- **EXERCISE REQUIREMENTS**:
1/ Extract from the FIDA CGA card review the passage that begins at the words "So what component" and stops after "MHz crystal oscillator.", copying it word for word.
2/ In the FIDA CGA card review, how fast is the memory on the card with the NEC-branded main chip?
3/ Carry on writing the FIDA CGA card review from the point where it stops.

--- START ARTICLE ---

DOS Days

Retro Review: FIDA CGA Cards

30th June 2022

Digging through my old ISA graphics cards, I have these two from a company called FIDA Corporation:


FIDA CGA 8-bit ISA cards, ca. 1988
The left one was bundled with a mini-tower case I bought in 2019
The right one was bought for £16.20 in Oct 2021

As you can see, somehow I managed to acquire two of these almost identical cards over the years. There are some minor visual differences that help distinguish them from each other, namely the red and blue coloured DIP switch block. But also, the red one has a VDL-branded main chip and 100ns memory where the blue one has an NEC-branded main chip and slower 150ns memory.

What's on the Board?

So what component parts make up these little 8-bit ISA graphics cards? They appear to have:

  • A VDL- or NEC-branded ASIC.
  • A UM2311 character generator ROM.
  • 64 KB of video memory in two 64k x 4 DRAM chips (the red's are soldered-in, blue's are socketed).
  • A single 16 MHz crystal oscillator.
  • 8 DIP switches at the top.

--- END ARTICLE ---
--- START COLLECTED MATERIAL ---

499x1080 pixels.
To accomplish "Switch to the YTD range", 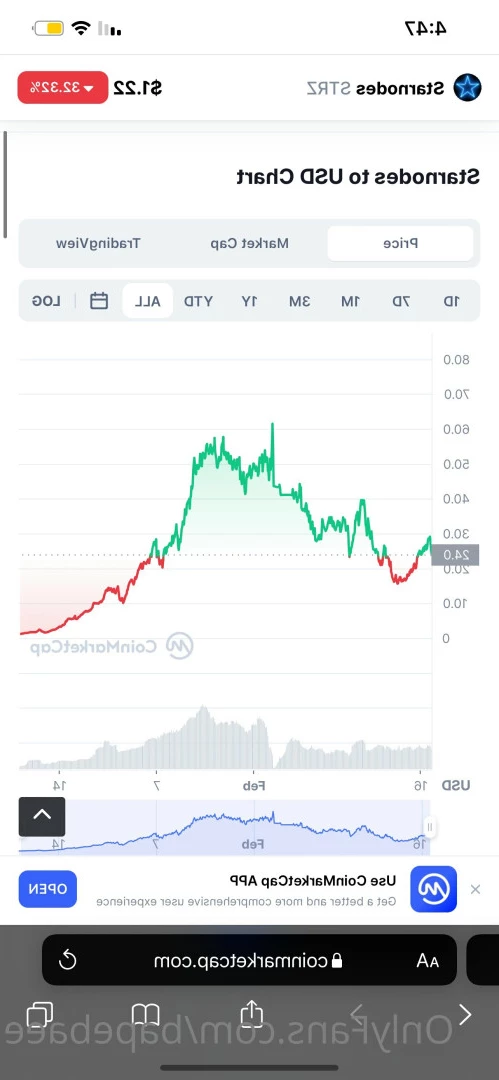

--- END COLLECTED MATERIAL ---

- **SOLVED TASKS**:
1/
So what component parts make up these little 8-bit ISA graphics cards? They appear to have:

  • A VDL- or NEC-branded ASIC.
  • A UM2311 character generator ROM.
  • 64 KB of video memory in two 64k x 4 DRAM chips (the red's are soldered-in, blue's are socketed).
  • A single 16 MHz crystal oscillator.

2/ 150ns

3/
  • A 9-pin D-SUB on the faceplate for digital video out .
  • A 2-pin Composite out connector.
  • A 10-pin mouse port.
  • A 25-pin parallel port on the faceplate.
  • 4 jumpers in the lower-left corner.

Video Controller

The main ASIC is no doubt the CRT Controller (CRTC). The job of the CRTC is to generate the necessary video timings, read data from the video RAM that is connected to the CRTC, then send the data to the character generator for display if in text mode or directly out to the video output shift register if in a graphics mode.

On the red card it is branded "VDL", a company I am unfamiliar with. Initially I was not able to find out any more information on this 100-pin chip, but I did find a few other video cards with a VDL chip, including this Expert CGA card and an 8-bit EGA card from Flytek with a 136-pin video controller, "VDL C3".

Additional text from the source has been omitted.